Reb Nachman tells the story of a village which was hit with a plague which would temporarily erase memories. The townspeople, fearful of the chaos to come, searched high and low for an antidote to the disease, buty to no avail. Finally, their attentions turned to how they would endure the plague. No one knew what to do. Suddenly, a man walked up to the massive boulder at the center of the village square and wrote upon it the four Hebrew letters- Yud-Hey-Vav-Hey- of God's divine name. Curious, the villiagers questioned his action. He responded "that we will soon forget the past is unavoidable. How that will affect our present and future is unknown. The letters of God's name which according to the Torah connects to the eternality of existence, will indicate to us that there once was something that was enduring and had meaning. Let these letters, expressing the sanctity of existence, anchor our present and future to the abiding nature of our existence. Let God's eternal love transcend our momentary forgetfulness."
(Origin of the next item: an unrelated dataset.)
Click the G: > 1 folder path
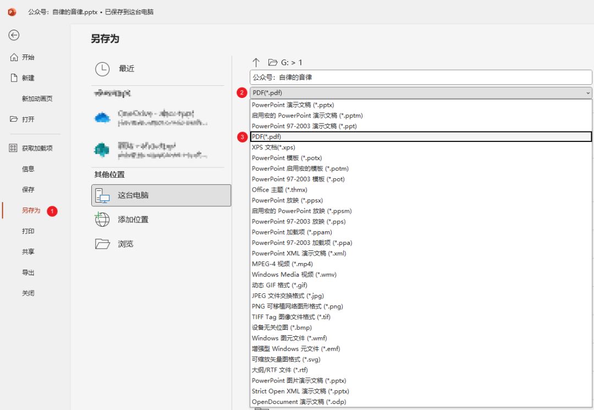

Jews are keenly aware of the power of remembering. On the most sacred of our holy days, Yom Kippur, we recite the prayers of Yizkor, Rememberance. Even as we are engaged in poignant self judgment, hoping to be sealed for a future in the metaphoric Book of Life, we pause, look backward and remember those that preceeded us

At Yizkor we bring to mind the memories of our parents and grandparents, brothers and sisters, and friends, all those who touched our lives. Yizkor Elohim nishmot yakeyrai, we recite, "May God remember the souls of my loved ones."

Rabbi Jeffrey Marx of Santa Monica wrote, "We remember, not just for the sake of those who are dead, but for our own sake. To remember those who came before us is to know who we are." In remembering the past lies the key to the present and a path to the future. In remembering, lies the the secret of redemption.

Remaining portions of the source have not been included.